● **Work to do**: Render the data below as a Markdown table with two columns, Row and Line, giving each non-blank line its own row numbered in order and leaving out blank lines.

● **Dataset content**:
▼
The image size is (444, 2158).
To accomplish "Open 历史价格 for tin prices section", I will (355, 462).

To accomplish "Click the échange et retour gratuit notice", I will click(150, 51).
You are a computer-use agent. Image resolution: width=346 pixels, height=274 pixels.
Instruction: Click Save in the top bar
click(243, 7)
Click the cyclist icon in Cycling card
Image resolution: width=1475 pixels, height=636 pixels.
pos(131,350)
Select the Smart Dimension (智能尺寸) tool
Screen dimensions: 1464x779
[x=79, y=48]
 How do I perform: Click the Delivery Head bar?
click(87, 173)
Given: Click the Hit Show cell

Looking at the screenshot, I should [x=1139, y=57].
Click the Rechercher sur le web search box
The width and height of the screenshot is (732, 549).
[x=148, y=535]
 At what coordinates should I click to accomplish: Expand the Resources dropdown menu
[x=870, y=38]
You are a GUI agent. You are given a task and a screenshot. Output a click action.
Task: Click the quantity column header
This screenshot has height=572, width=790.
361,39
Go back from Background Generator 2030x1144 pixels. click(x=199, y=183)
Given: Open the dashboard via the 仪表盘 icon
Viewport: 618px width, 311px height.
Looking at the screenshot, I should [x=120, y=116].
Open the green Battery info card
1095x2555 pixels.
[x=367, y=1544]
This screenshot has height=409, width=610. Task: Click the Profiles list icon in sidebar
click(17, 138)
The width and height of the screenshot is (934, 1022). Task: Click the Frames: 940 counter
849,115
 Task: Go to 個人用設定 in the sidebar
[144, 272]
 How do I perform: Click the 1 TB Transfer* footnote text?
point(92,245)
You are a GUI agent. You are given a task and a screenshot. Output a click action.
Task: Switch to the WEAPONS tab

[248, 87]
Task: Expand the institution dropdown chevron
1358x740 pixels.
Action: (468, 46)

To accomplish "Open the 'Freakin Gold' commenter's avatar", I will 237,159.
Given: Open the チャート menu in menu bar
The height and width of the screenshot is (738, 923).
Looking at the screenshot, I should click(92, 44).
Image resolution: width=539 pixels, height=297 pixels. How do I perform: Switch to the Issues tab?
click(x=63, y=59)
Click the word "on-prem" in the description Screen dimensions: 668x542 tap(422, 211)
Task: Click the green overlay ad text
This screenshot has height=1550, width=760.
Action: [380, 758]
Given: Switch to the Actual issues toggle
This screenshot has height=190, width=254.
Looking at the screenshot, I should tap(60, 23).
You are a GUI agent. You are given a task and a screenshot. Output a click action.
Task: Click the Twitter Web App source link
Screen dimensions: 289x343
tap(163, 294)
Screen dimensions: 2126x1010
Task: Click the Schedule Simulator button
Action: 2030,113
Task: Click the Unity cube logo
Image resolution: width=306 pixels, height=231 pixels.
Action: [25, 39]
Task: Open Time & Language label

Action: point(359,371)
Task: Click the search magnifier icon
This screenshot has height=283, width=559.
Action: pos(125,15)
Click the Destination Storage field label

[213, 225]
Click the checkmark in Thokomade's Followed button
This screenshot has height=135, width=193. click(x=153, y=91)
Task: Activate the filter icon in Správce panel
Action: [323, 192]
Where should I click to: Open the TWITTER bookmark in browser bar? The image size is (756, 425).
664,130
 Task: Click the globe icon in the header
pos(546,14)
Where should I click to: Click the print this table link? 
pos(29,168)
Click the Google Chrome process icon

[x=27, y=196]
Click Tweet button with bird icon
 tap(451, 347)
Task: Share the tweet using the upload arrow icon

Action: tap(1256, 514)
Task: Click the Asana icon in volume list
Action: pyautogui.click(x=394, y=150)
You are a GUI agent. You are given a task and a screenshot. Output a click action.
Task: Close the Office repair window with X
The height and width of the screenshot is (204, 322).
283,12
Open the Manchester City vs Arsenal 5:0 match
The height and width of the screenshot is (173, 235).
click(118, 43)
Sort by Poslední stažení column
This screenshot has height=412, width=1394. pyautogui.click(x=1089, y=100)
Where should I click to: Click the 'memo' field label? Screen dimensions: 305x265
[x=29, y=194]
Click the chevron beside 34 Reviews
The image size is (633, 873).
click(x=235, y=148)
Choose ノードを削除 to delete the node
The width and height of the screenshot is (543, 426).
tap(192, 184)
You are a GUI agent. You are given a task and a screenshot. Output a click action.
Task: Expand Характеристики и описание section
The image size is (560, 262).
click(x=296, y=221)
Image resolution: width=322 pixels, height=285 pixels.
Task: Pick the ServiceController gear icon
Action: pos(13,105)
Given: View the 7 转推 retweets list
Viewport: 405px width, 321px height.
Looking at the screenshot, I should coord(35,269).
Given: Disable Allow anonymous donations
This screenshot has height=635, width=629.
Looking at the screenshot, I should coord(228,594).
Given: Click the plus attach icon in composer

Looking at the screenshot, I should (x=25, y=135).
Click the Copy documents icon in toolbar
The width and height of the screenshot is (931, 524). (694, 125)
▲
● **Complete output**:
| Row | Line |
|---|---|
| 1 | The image size is (444, 2158). |
| 2 | To accomplish "Open 历史价格 for tin prices section", I will (355, 462). |
| 3 | To accomplish "Click the échange et retour gratuit notice", I will click(150, 51). |
| 4 | You are a computer-use agent. Image resolution: width=346 pixels, height=274 pixels. |
| 5 | Instruction: Click Save in the top bar |
| 6 | click(243, 7) |
| 7 | Click the cyclist icon in Cycling card |
| 8 | Image resolution: width=1475 pixels, height=636 pixels. |
| 9 | pos(131,350) |
| 10 | Select the Smart Dimension (智能尺寸) tool |
| 11 | Screen dimensions: 1464x779 |
| 12 | [x=79, y=48] |
| 13 |  How do I perform: Click the Delivery Head bar? |
| 14 | click(87, 173) |
| 15 | Given: Click the Hit Show cell |
| 16 | Looking at the screenshot, I should [x=1139, y=57]. |
| 17 | Click the Rechercher sur le web search box |
| 18 | The width and height of the screenshot is (732, 549). |
| 19 | [x=148, y=535] |
| 20 |  At what coordinates should I click to accomplish: Expand the Resources dropdown menu |
| 21 | [x=870, y=38] |
| 22 | You are a GUI agent. You are given a task and a screenshot. Output a click action. |
| 23 | Task: Click the quantity column header |
| 24 | This screenshot has height=572, width=790. |
| 25 | 361,39 |
| 26 | Go back from Background Generator 2030x1144 pixels. click(x=199, y=183) |
| 27 | Given: Open the dashboard via the 仪表盘 icon |
| 28 | Viewport: 618px width, 311px height. |
| 29 | Looking at the screenshot, I should [x=120, y=116]. |
| 30 | Open the green Battery info card |
| 31 | 1095x2555 pixels. |
| 32 | [x=367, y=1544] |
| 33 | This screenshot has height=409, width=610. Task: Click the Profiles list icon in sidebar |
| 34 | click(17, 138) |
| 35 | The width and height of the screenshot is (934, 1022). Task: Click the Frames: 940 counter |
| 36 | 849,115 |
| 37 |  Task: Go to 個人用設定 in the sidebar |
| 38 | [144, 272] |
| 39 |  How do I perform: Click the 1 TB Transfer* footnote text? |
| 40 | point(92,245) |
| 41 | You are a GUI agent. You are given a task and a screenshot. Output a click action. |
| 42 | Task: Switch to the WEAPONS tab |
| 43 | [248, 87] |
| 44 | Task: Expand the institution dropdown chevron |
| 45 | 1358x740 pixels. |
| 46 | Action: (468, 46) |
| 47 | To accomplish "Open the 'Freakin Gold' commenter's avatar", I will 237,159. |
| 48 | Given: Open the チャート menu in menu bar |
| 49 | The height and width of the screenshot is (738, 923). |
| 50 | Looking at the screenshot, I should click(92, 44). |
| 51 | Image resolution: width=539 pixels, height=297 pixels. How do I perform: Switch to the Issues tab? |
| 52 | click(x=63, y=59) |
| 53 | Click the word "on-prem" in the description Screen dimensions: 668x542 tap(422, 211) |
| 54 | Task: Click the green overlay ad text |
| 55 | This screenshot has height=1550, width=760. |
| 56 | Action: [380, 758] |
| 57 | Given: Switch to the Actual issues toggle |
| 58 | This screenshot has height=190, width=254. |
| 59 | Looking at the screenshot, I should tap(60, 23). |
| 60 | You are a GUI agent. You are given a task and a screenshot. Output a click action. |
| 61 | Task: Click the Twitter Web App source link |
| 62 | Screen dimensions: 289x343 |
| 63 | tap(163, 294) |
| 64 | Screen dimensions: 2126x1010 |
| 65 | Task: Click the Schedule Simulator button |
| 66 | Action: 2030,113 |
| 67 | Task: Click the Unity cube logo |
| 68 | Image resolution: width=306 pixels, height=231 pixels. |
| 69 | Action: [25, 39] |
| 70 | Task: Open Time & Language label |
| 71 | Action: point(359,371) |
| 72 | Task: Click the search magnifier icon |
| 73 | This screenshot has height=283, width=559. |
| 74 | Action: pos(125,15) |
| 75 | Click the Destination Storage field label |
| 76 | [213, 225] |
| 77 | Click the checkmark in Thokomade's Followed button |
| 78 | This screenshot has height=135, width=193. click(x=153, y=91) |
| 79 | Task: Activate the filter icon in Správce panel |
| 80 | Action: [323, 192] |
| 81 | Where should I click to: Open the TWITTER bookmark in browser bar? The image size is (756, 425). |
| 82 | 664,130 |
| 83 |  Task: Click the globe icon in the header |
| 84 | pos(546,14) |
| 85 | Where should I click to: Click the print this table link?  |
| 86 | pos(29,168) |
| 87 | Click the Google Chrome process icon |
| 88 | [x=27, y=196] |
| 89 | Click Tweet button with bird icon |
| 90 |  tap(451, 347) |
| 91 | Task: Share the tweet using the upload arrow icon |
| 92 | Action: tap(1256, 514) |
| 93 | Task: Click the Asana icon in volume list |
| 94 | Action: pyautogui.click(x=394, y=150) |
| 95 | You are a GUI agent. You are given a task and a screenshot. Output a click action. |
| 96 | Task: Close the Office repair window with X |
| 97 | The height and width of the screenshot is (204, 322). |
| 98 | 283,12 |
| 99 | Open the Manchester City vs Arsenal 5:0 match |
| 100 | The height and width of the screenshot is (173, 235). |
| 101 | click(118, 43) |
| 102 | Sort by Poslední stažení column |
| 103 | This screenshot has height=412, width=1394. pyautogui.click(x=1089, y=100) |
| 104 | Where should I click to: Click the 'memo' field label? Screen dimensions: 305x265 |
| 105 | [x=29, y=194] |
| 106 | Click the chevron beside 34 Reviews |
| 107 | The image size is (633, 873). |
| 108 | click(x=235, y=148) |
| 109 | Choose ノードを削除 to delete the node |
| 110 | The width and height of the screenshot is (543, 426). |
| 111 | tap(192, 184) |
| 112 | You are a GUI agent. You are given a task and a screenshot. Output a click action. |
| 113 | Task: Expand Характеристики и описание section |
| 114 | The image size is (560, 262). |
| 115 | click(x=296, y=221) |
| 116 | Image resolution: width=322 pixels, height=285 pixels. |
| 117 | Task: Pick the ServiceController gear icon |
| 118 | Action: pos(13,105) |
| 119 | Given: View the 7 转推 retweets list |
| 120 | Viewport: 405px width, 321px height. |
| 121 | Looking at the screenshot, I should coord(35,269). |
| 122 | Given: Disable Allow anonymous donations |
| 123 | This screenshot has height=635, width=629. |
| 124 | Looking at the screenshot, I should coord(228,594). |
| 125 | Given: Click the plus attach icon in composer |
| 126 | Looking at the screenshot, I should (x=25, y=135). |
| 127 | Click the Copy documents icon in toolbar |
| 128 | The width and height of the screenshot is (931, 524). (694, 125) |